The Latest News On Pension Reform Efforts
On the PFFA pension reform front, we are still working the Legislature to bring our proposals forward. For a basic overview of the pension situation you may view the video on our website.
An important development happened last week on the legal side of our pension plan. We have been working on a solution to our pension-funding situation because it appears that most – if not all of SB 1609 – will be overturned. The outcome of the Fields case, one of the most significant pieces of litigation in relationship to our pension fight, will likely drop the funding ratio of PSPRS below 50 percent.
On January 27, 2015, the Arizona Superior Court entered a final judgment in the Hall case. The effect of that case? To declare that anything in SB 1609 purporting to change the pension rights that active members had, prior to the effective date of SB 1609, were void and of no effect. The court’s judgment essentially restored to the status quo, the PSPRS rights of all active members who were employed prior to July 20, 2011 (SB 1609’s effective date).

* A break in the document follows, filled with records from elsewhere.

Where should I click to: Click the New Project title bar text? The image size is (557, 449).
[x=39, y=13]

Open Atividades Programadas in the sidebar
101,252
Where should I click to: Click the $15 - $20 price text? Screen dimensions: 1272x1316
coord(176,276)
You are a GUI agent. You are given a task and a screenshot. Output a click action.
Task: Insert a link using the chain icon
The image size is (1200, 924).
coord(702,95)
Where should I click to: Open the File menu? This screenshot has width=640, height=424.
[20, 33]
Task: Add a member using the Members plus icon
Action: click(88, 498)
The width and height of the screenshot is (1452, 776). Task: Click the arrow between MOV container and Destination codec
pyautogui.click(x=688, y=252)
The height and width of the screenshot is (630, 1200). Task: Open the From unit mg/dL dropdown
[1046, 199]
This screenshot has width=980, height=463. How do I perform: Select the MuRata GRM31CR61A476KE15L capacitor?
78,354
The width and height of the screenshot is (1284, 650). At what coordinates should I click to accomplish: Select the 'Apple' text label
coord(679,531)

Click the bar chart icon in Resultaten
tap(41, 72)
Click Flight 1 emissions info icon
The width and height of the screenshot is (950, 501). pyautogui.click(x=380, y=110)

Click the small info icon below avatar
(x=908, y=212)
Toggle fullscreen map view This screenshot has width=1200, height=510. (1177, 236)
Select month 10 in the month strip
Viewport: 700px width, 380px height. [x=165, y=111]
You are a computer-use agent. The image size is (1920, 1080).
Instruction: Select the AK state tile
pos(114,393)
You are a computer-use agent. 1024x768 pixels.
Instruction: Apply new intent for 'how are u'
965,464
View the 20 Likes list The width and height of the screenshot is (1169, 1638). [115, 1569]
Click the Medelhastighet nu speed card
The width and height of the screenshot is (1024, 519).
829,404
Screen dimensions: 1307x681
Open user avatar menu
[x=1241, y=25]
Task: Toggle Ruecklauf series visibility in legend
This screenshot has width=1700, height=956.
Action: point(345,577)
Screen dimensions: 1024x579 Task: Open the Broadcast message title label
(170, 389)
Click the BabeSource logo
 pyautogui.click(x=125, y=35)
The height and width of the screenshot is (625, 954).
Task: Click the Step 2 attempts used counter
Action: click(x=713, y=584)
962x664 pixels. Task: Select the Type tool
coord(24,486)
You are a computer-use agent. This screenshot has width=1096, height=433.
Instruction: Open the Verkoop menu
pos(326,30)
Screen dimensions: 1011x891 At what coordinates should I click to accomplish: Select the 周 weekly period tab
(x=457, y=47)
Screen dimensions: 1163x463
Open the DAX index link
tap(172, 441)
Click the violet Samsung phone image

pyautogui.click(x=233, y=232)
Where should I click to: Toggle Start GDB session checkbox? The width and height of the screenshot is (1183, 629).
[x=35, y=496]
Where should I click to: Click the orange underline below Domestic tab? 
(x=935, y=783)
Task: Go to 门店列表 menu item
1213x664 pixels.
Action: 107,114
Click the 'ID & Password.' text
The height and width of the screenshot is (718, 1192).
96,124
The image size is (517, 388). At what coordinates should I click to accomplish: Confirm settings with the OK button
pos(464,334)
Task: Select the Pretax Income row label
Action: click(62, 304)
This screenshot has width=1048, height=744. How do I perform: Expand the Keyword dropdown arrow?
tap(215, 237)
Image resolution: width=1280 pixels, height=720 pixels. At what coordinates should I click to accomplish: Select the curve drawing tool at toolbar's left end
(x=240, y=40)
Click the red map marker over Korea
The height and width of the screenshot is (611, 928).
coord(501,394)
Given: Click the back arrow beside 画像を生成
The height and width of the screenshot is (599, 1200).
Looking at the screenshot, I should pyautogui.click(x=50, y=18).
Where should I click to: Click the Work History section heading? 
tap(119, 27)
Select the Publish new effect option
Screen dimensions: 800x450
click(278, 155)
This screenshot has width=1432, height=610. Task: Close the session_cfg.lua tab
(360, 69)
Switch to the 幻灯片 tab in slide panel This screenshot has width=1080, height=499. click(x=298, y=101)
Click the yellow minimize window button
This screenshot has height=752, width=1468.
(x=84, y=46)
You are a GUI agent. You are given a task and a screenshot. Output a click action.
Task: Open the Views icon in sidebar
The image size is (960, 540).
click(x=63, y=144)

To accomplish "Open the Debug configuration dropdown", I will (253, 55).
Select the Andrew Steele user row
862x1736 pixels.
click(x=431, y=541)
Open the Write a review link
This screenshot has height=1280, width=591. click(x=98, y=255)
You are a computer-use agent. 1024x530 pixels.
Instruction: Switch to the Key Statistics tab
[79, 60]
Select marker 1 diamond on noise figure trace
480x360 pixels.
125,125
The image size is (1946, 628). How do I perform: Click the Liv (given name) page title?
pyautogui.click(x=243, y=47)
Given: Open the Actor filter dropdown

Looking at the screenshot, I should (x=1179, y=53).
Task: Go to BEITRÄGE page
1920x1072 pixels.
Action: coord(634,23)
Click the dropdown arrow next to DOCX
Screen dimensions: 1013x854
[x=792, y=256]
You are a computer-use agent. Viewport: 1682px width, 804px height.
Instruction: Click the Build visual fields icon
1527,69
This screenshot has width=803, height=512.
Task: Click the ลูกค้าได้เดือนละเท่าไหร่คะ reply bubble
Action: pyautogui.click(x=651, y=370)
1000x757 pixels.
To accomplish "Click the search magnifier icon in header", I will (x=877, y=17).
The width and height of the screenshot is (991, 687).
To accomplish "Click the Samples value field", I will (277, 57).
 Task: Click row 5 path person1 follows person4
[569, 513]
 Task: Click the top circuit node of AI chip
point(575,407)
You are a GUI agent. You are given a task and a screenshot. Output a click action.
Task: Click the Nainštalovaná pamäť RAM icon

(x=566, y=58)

In addition, it invalidated SB 1609 as it pertained to such PSPRS members.
Among those provisions of SB 1609 that the court threw out were the increase in a member’s contribution rates and the purported changes to the formula used to grant permanent increases in base benefits (commonly referred to as the “COLA.”)
Not only did the court invalidate SB 1609 as it pertained to our active members, but it also enjoined PSPRS and the State of Arizona from applying SB 1609 to our active members. Plus, it ordered them to restore the reserve for such permanent benefit increases as if SB 1609 had never been enacted.
The court’s judgment in Hall is a sweeping declaration that SB 1609 is unconstitutional as applied to all active judges, and because of the stipulation we entered into, it is also a sweeping declaration that SB 1609 is unconstitutional as applied to all active fire fighters who were members of the system prior to July 20, 2011.
In the court’s minute entry, the judge said he was going to let the Retirement System have some latitude to take appropriate administrative steps to “fix” this, e.g., restore the reserve account, change their practices, etc., but the judgment itself restores the status quo. Basically, SB 1609 cannot retroactively change any formulas, any contribution rates, or any COLA’s, for officers who were members of the system prior to July 20, 2011.